Your instructions: Using the data that follows, give again word for word the lines between the one holding "The width and" and the one holding "This screenshot has width=1568, height=527.", inclusive. Omit the pictures.

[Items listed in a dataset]
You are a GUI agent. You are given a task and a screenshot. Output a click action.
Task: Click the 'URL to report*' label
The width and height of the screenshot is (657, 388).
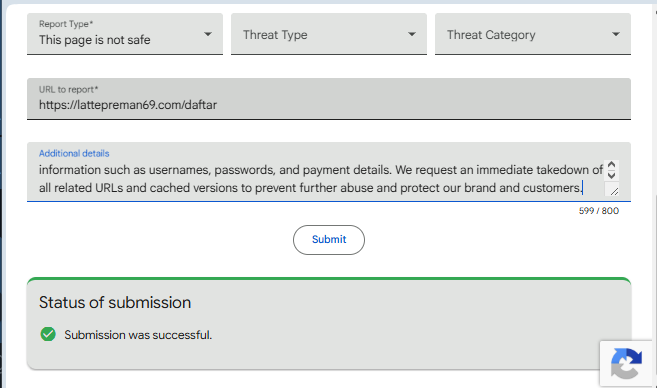[x=68, y=89]
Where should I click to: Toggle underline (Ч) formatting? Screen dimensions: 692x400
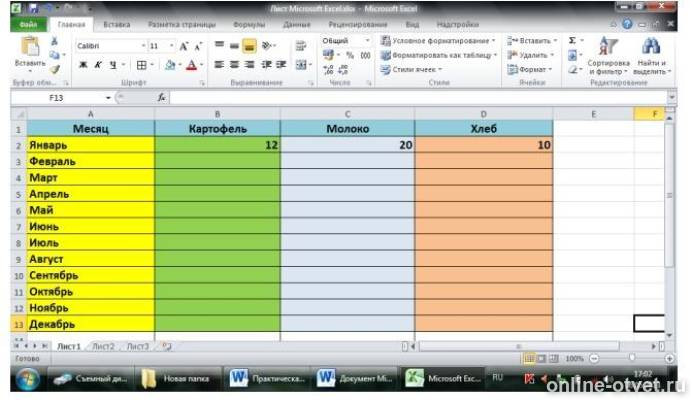(x=111, y=65)
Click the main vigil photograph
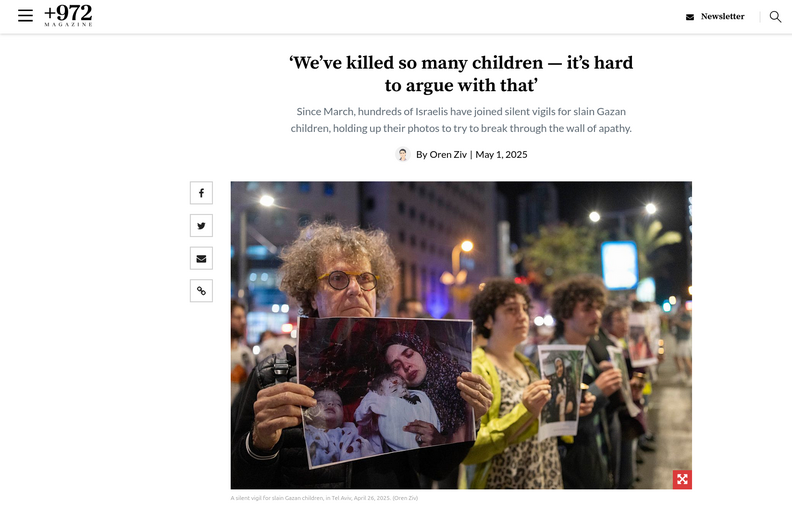Image resolution: width=792 pixels, height=511 pixels. [461, 335]
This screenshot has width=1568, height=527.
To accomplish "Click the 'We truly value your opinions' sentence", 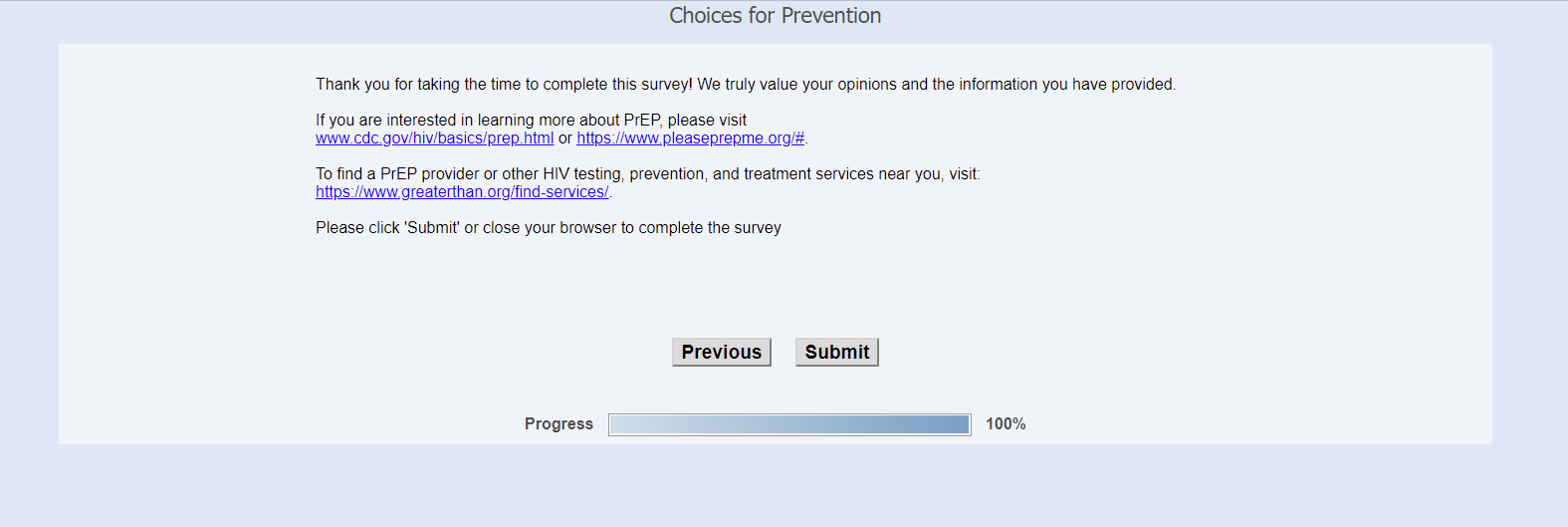I will coord(796,85).
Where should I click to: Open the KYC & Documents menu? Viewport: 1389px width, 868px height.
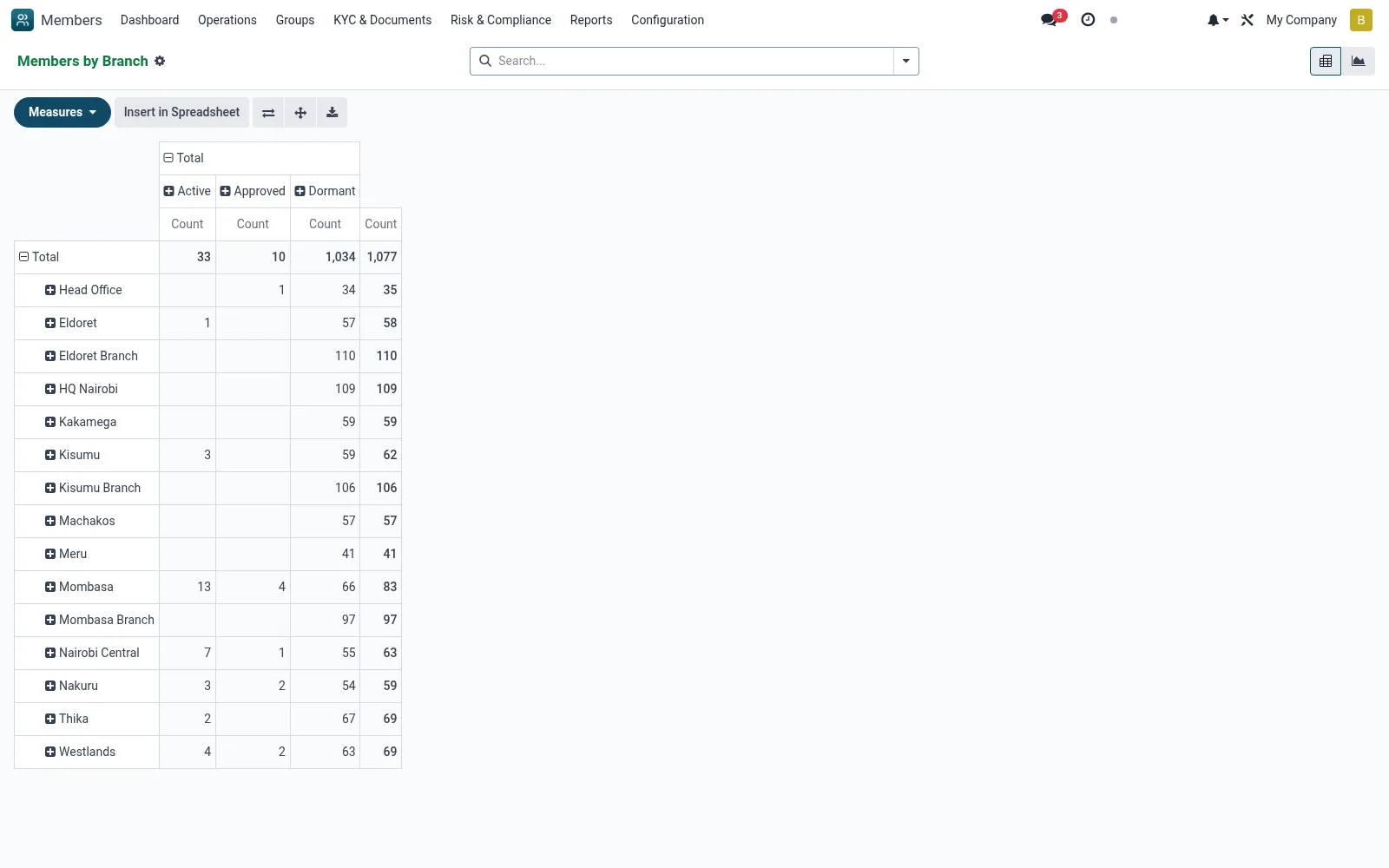[383, 20]
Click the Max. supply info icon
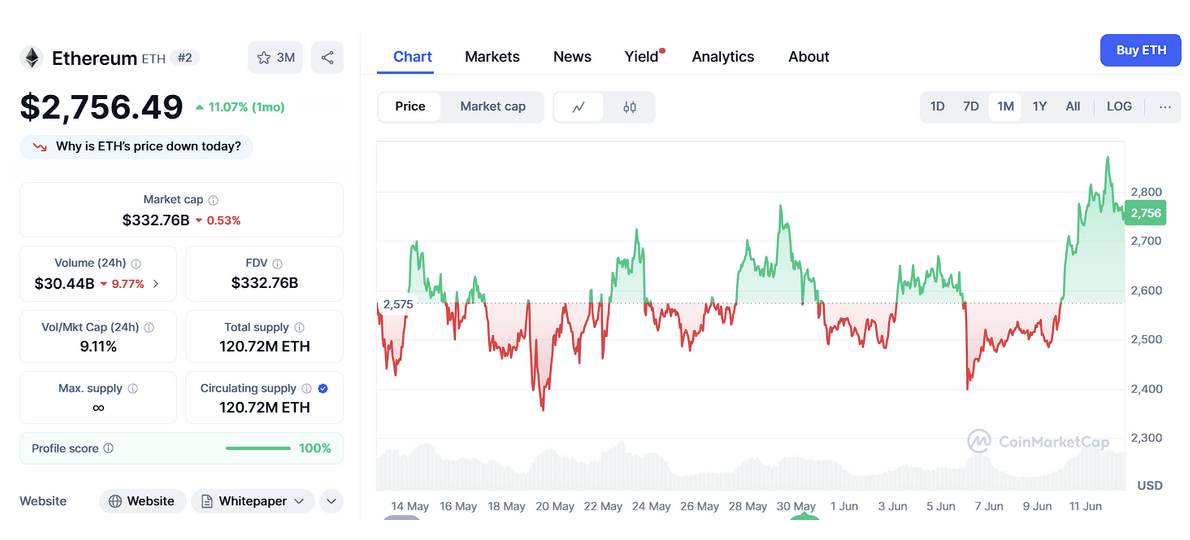1190x540 pixels. (133, 388)
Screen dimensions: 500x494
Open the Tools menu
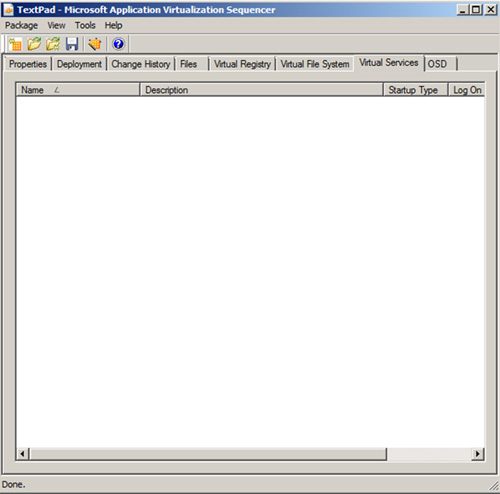tap(85, 25)
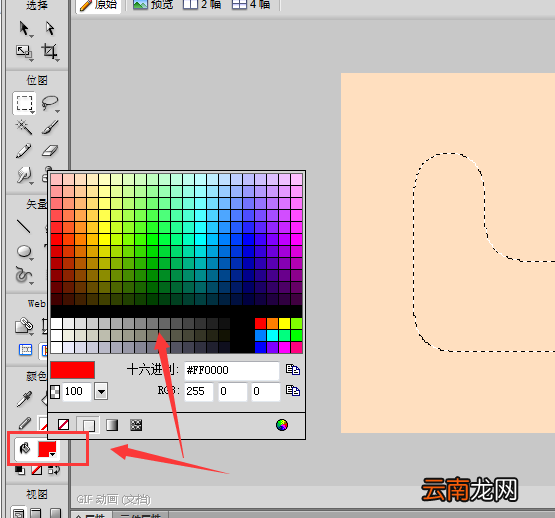Select the Pointer tool
The height and width of the screenshot is (518, 555).
coord(24,29)
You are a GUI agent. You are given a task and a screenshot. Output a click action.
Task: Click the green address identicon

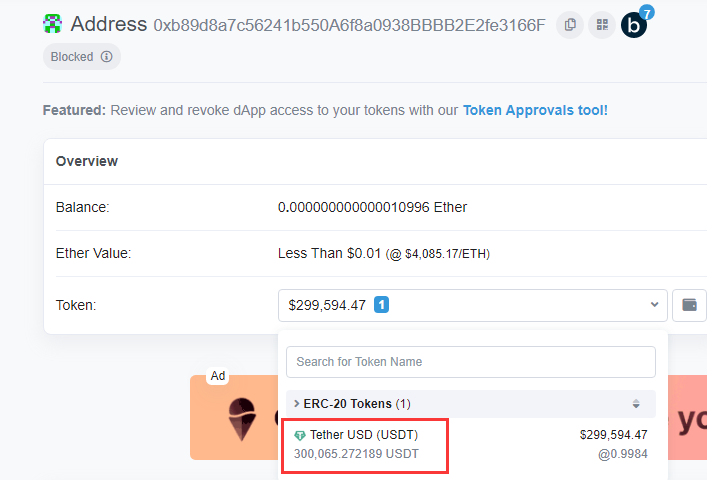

Result for this exercise:
The width and height of the screenshot is (657, 388).
[x=68, y=89]
Where should I click to: Toggle underline (Ч) formatting? Screen dimensions: 692x400
(x=111, y=65)
Click the main vigil photograph
Image resolution: width=792 pixels, height=511 pixels. [461, 335]
This screenshot has width=1568, height=527.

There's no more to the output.